[Quoted passage]
*** Begin section ***

Monday, October 6, 2014

How is Edward Bond's Lear a modern drama?

I think that Bond's work can be seen as modern in a couple of ways.  The first would be that it is reflective of the lack of redemption that is a part of modern works.  Unless Shakespeare, Bond does not give a vision of hope and glimmer of redemption that enables the audience to feel that some type of unity is possible.  Bond interprets the fragmentation of the family and the poor father that Lear is as the root of his daughter's problems.  In Shakespeare, Cordelia is the hope, the moral compass by which all others are saved.  Yet, in Bond's work, Cordelia has taken the form around her.  The lack of emotional affect that her father displayed has only been coupled with her husband's death, her own rape, and the brutal way in which she rules.  In this, Bond makes the argument that the modern setting is defined by individuals who absorb the intense pain that is inflicted upon them.  Bond's work is modern because of this element.  The redemption that is present is not on the stage or in the pages of the text.  It is screaming out a lesson that must be absorbed by the audience, convinced that the emotional dynamic within our state of being is not a healthy one.  In this, there is a great deal of modernity present.  The context in which Bond writes and constructs his drama is extremely modern.  Consider what he writes in the Preface to the drama:



We can see that most men are spending their lives doing things for which they are not biologically designed. We are not designed for our production lines, housing blocks, even cars; and these things are not designed for us.

*** End section ***

[Dataset extract]
*** Begin section ***

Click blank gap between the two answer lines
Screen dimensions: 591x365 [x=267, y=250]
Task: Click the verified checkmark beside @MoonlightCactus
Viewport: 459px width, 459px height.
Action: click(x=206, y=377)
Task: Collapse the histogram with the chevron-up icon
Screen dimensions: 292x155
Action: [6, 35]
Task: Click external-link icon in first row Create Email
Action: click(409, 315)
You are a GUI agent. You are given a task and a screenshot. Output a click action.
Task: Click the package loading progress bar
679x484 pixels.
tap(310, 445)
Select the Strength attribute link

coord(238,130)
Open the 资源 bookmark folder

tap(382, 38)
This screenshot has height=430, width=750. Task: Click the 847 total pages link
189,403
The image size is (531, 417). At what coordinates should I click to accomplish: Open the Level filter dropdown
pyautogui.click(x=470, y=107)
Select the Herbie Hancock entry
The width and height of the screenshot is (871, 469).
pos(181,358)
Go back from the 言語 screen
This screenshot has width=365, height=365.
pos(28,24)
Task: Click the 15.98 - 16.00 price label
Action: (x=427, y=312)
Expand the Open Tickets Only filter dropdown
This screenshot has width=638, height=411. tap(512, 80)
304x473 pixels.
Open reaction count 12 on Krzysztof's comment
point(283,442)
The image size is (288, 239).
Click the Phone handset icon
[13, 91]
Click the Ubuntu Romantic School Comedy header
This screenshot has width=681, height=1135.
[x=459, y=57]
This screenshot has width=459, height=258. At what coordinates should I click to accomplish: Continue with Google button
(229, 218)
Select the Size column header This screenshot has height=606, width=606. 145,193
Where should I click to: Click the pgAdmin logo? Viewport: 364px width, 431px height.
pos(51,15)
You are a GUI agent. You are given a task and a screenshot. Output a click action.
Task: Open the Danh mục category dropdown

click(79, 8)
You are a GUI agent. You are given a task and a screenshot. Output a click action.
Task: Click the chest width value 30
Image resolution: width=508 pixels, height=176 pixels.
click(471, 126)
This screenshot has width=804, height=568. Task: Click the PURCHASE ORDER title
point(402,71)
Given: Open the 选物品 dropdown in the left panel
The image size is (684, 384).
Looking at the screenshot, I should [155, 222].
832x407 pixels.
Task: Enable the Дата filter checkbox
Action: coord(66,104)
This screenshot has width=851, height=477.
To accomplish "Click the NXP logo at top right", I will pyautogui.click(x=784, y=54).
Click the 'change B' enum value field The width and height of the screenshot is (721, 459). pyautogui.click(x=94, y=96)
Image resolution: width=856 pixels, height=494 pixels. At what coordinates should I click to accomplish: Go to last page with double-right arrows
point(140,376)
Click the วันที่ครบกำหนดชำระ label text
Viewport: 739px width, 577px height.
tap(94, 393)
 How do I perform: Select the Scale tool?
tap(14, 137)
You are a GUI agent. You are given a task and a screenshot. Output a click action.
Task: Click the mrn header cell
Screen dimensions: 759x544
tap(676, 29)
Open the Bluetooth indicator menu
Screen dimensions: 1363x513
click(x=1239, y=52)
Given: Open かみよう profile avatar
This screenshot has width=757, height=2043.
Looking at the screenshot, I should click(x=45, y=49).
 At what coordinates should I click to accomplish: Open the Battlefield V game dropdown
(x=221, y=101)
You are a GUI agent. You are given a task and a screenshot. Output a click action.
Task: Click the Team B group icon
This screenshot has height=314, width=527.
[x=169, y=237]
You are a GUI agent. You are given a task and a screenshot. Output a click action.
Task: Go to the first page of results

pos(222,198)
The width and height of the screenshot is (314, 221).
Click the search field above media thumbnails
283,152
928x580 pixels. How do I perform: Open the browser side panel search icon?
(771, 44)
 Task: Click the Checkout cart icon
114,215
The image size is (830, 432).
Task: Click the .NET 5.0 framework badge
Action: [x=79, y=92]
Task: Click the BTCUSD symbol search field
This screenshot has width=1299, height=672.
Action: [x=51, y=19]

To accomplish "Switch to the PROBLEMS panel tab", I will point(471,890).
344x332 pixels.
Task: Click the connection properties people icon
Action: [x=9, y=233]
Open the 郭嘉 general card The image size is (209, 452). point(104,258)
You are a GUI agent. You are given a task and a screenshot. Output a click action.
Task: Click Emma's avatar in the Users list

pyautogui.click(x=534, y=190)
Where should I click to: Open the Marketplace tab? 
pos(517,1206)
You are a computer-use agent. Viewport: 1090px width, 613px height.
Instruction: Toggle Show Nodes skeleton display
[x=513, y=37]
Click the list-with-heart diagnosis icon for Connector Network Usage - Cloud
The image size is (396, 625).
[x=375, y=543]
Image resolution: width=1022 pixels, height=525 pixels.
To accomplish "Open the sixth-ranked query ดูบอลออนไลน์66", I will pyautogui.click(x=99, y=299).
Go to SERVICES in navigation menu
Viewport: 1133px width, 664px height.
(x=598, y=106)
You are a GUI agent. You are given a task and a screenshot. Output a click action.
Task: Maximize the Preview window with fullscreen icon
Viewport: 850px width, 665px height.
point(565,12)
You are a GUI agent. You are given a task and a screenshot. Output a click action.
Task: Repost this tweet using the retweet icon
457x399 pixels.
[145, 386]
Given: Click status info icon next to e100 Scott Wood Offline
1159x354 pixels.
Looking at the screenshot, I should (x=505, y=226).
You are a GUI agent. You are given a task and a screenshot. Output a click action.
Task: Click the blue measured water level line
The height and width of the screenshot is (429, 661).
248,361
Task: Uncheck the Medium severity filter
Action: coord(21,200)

*** End section ***

[Questions to answer]
1. From the post on Edward Bond's Lear, transcribe the part that opens with the words containing "We can see that" and closes with "designed for us.".
2. In the post on Edward Bond's Lear, who is called the hope and moral compass in Shakespeare's version of the play?
3. Take the post on Edward Bond's Lear further, picking up after its last sentence.
You won't need the lines for any of this.

[Solved tasks]
1.
We can see that most men are spending their lives doing things for which they are not biologically designed. We are not designed for our production lines, housing blocks, even cars; and these things are not designed for us.

2. Cordelia.

3.
The disconnect between what "design" was intended and what it actually is represents something brought out in the drama.  Cordelia and her sisters were not "designed" to be as savage as they became.  The construction of political rule was not meant to be as intensely brutal as it is conceived.  In this, there is a modern implication in that who we are now and the lives we lead are far off from their original design.  In this, Bond might be the logical extension of what Shakespeare intimated through his work.